Mr Hunt told the BBC: “We know it’s going to be challenging to live within a tight spending envelope and we want to do it without affecting the services the public value.”

Earlier this year, Richard Hughes, the head of the independent government economic forecaster, the Office for Budget Responsibility (OBR), said it would be “generous” to call the spending plans a “work of fiction” given the lack of detail in them.

Speaking to the BBC on Thursday, Mr Hughes said while the OBR had lots detail on the government’s tax plans, it had much less about spending plans for public services which accounts for two-thirds of the deficit reduction that Mr Hunt needs to deliver over the next five years to meet his debt targets.

“They’ve got a very constrained envelope for that spending, no real growth per person on public services,” he told the Today programme.

“But what we don’t know is, what does that mean for the NHS? What does it mean for transport? What does it mean for education? We don’t have that detail on the spending side.”

Mr Hunt has defended the squeeze on public spending as realistic if schools, hospitals and the police increased productivity by deploying automation, artificial intelligence and drones.

Shadow chancellor Rachel Reeves has said Labour now intends to pay for its NHS and school breakfast plans through future savings to public spending if it wins power.

Labour had intended to use money raised from scrapping the non-dom tax regime, but Mr Hunt is now using this to help fund the cut to National Insurance.

Ms Reeves admitted it will force her to change her own plans. “But we will find that money, because it is a national priority, and it is a Labour priority,” she told the BBC.

Pensioners lose out

Separate analysis from the Resolution Foundation, a think tank which focuses on low and middle earners, said that Wednesday’s Budget would mean a net tax cut of £9bn is taking effect this year.

However, that was dwarfed by an estimated £27bn of tax rises that came into effect last year – and a further £19bn coming in after the election.

The foundation said that while more than three-quarters of the personal tax cuts announced in the Budget go to the richest half of households, there is a different picture when all the tax and benefit policies announced in this parliament – starting in 2019 – are analysed.

“Middle earners have come out on top, while taxpayers earning below £26,000 or over £60,000 will lose out.

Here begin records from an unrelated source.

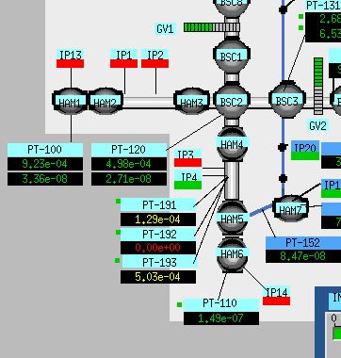Click the HAM4 chamber icon
This screenshot has width=341, height=358.
232,144
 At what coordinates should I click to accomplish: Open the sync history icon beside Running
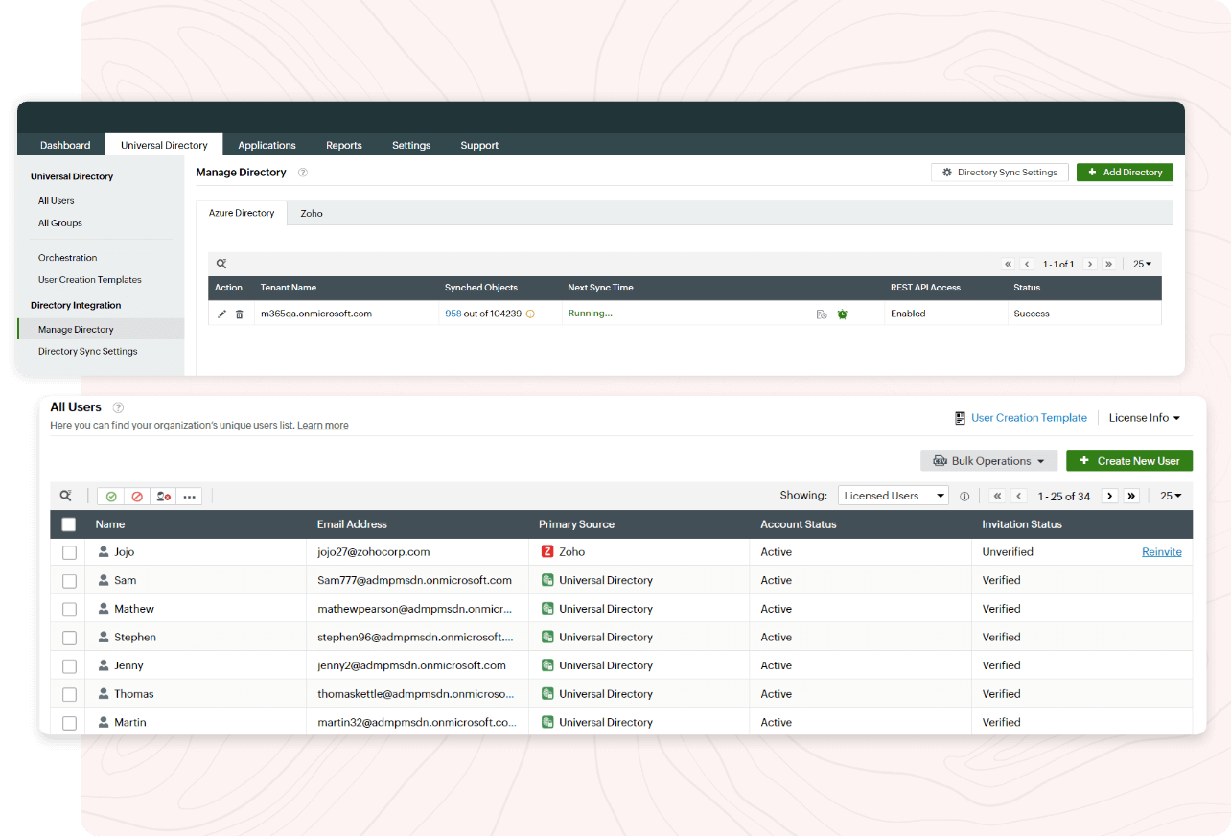822,314
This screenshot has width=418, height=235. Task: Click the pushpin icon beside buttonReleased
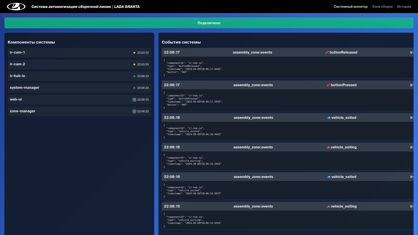327,53
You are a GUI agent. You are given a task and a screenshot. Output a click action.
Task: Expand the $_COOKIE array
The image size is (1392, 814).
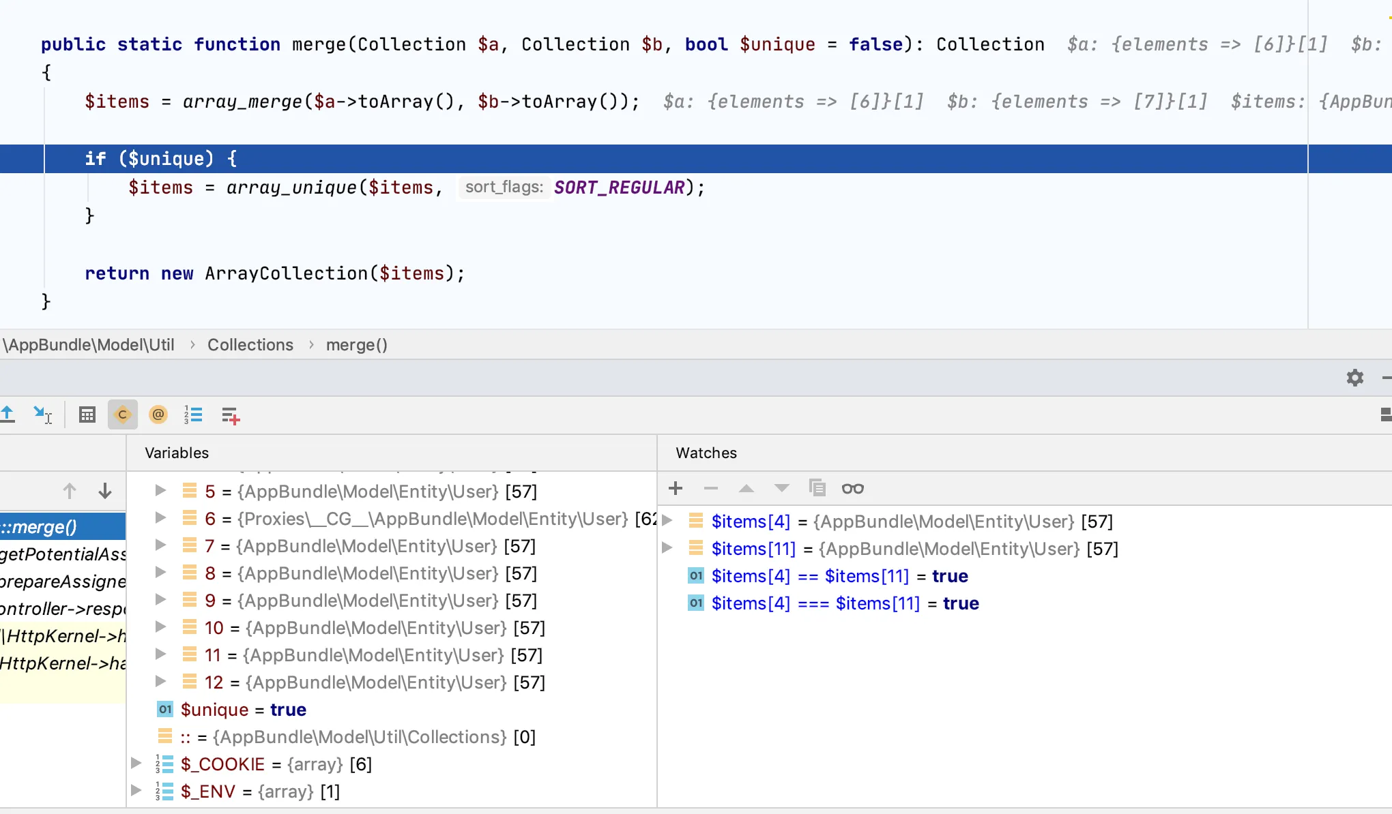[x=136, y=764]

The biggest group of losers are pensioners, who face an £8bn collective hit,” said Torsten Bell, chief executive of the Resolution Foundation.

He added that policy changes seen in the current parliament “reinforces the sense that the government has reversed course from the approach that dominated during the 2010s”.

“Back then, support was focused on pensioners and takeaways on poorer, younger households. This time it is those aged over 65 and on the highest incomes who are set to lose most.”

The Resolution Foundation also said that the UK is heading for nearly 20 years of lost pay growth as, after taking account of rising prices, the average wage will not regain its 2008 level until 2026.

It said that if pay had continued to grow at the same pace seen before the 2008 financial crisis, the average worker in 2023 would have been around £14,000 better off.